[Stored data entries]
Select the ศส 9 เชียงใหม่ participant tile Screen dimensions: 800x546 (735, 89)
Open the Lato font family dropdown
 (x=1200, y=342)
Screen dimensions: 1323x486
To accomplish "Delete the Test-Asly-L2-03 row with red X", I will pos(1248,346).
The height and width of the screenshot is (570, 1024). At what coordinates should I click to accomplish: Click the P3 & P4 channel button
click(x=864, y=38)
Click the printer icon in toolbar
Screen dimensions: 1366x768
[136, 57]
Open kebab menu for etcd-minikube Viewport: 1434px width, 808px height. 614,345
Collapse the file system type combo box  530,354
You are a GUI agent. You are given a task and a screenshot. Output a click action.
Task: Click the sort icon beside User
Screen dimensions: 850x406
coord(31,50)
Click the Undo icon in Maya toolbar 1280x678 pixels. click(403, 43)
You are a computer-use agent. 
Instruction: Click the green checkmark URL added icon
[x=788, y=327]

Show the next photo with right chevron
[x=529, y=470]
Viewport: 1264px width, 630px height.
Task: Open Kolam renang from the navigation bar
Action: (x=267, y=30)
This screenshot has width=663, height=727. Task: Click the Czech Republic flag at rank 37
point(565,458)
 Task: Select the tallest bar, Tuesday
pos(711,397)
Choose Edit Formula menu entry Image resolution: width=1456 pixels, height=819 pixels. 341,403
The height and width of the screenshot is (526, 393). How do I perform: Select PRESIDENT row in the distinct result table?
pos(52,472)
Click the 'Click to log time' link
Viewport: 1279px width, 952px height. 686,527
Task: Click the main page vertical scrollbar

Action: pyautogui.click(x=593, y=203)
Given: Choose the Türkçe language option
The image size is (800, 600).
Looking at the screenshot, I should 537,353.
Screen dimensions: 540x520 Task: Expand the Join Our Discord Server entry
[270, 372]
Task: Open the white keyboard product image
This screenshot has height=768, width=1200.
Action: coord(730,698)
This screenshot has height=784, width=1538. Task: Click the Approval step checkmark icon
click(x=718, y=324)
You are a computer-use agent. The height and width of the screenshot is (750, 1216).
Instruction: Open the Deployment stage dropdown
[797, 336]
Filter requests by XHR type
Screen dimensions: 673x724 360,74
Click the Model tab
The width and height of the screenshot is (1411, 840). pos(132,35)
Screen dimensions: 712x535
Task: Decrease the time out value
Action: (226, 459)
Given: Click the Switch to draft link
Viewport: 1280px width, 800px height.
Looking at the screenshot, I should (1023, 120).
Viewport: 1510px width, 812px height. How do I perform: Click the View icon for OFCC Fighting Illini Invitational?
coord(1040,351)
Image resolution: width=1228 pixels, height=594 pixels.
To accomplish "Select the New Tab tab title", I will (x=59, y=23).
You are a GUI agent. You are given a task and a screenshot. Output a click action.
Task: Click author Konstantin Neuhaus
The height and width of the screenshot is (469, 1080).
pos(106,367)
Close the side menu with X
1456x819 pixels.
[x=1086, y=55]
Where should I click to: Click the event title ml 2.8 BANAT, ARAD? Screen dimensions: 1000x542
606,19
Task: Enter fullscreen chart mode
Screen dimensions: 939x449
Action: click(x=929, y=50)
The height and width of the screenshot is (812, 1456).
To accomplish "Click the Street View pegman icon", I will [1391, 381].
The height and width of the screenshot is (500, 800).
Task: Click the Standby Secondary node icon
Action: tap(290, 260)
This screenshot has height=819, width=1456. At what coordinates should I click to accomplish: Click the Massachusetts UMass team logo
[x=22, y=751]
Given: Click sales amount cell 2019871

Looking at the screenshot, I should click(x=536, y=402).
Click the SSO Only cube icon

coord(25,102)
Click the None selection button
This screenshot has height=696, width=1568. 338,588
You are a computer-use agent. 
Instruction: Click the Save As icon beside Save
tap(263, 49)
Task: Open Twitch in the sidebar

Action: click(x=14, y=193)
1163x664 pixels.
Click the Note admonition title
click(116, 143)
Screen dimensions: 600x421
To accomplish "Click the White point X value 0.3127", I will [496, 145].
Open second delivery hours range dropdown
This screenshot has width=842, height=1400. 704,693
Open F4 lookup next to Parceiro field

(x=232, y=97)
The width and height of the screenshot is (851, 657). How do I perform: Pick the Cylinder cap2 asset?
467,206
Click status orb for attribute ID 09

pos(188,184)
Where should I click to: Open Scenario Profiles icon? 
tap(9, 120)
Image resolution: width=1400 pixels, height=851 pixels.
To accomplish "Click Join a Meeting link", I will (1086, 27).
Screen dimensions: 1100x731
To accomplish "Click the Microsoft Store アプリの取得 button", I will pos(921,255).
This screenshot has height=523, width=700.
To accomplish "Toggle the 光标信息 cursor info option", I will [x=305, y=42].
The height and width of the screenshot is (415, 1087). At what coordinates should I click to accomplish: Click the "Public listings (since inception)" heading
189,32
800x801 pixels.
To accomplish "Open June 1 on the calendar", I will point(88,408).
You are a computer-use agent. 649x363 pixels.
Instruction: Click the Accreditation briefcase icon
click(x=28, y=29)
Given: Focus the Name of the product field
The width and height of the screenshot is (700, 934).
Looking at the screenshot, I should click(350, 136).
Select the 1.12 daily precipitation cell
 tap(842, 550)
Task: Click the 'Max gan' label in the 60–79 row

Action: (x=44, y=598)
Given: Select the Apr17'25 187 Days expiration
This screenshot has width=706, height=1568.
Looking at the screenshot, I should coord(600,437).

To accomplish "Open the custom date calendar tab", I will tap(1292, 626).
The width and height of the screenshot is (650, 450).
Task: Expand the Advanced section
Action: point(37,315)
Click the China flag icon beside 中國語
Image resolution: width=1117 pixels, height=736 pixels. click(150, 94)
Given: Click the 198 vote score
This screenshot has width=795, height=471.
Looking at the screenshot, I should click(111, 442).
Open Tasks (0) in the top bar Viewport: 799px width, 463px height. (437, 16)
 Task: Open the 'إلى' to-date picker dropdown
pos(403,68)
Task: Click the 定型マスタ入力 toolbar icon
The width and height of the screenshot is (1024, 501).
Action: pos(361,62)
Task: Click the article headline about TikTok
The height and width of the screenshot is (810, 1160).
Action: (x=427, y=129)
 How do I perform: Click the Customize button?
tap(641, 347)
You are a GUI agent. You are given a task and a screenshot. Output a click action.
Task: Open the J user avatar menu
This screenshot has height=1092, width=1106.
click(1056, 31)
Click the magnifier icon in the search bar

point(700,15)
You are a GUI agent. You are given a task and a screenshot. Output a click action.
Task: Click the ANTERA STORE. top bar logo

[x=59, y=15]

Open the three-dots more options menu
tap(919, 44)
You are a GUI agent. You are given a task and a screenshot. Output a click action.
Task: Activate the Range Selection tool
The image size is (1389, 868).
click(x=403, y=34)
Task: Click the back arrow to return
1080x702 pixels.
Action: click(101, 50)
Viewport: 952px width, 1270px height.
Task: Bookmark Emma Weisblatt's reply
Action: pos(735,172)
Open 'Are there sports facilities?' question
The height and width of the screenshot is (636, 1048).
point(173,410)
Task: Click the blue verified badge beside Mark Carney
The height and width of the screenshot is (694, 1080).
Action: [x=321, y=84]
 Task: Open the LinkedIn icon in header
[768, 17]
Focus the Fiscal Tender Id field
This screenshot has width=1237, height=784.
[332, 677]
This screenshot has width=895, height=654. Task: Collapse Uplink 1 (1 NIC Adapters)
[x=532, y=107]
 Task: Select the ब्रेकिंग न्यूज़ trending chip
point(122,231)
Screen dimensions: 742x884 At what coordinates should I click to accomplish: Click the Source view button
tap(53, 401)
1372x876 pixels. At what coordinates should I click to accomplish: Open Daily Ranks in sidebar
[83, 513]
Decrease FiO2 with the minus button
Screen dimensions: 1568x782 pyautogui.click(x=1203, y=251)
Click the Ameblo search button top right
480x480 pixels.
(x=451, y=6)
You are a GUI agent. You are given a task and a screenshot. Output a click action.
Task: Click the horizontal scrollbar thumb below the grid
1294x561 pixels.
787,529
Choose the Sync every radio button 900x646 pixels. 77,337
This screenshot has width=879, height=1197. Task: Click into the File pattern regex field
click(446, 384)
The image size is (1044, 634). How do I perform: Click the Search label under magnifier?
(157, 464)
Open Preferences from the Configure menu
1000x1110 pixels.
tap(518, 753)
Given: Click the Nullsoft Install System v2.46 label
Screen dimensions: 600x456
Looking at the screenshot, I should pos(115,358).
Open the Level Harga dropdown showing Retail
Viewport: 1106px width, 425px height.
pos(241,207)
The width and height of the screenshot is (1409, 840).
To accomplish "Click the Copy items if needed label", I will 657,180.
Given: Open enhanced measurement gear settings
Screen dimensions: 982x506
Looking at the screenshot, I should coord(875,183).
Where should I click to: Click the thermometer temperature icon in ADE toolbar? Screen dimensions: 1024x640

§ Goal of the exercise:
Locate every line in the items above that contains the word "computer" and copy each of those lines.

§ Task response:
You are a computer-use agent. 
You are a computer-use agent. The height and width of the screenshot is (750, 1216).
You are a computer-use agent. 
You are a computer-use agent. 649x363 pixels.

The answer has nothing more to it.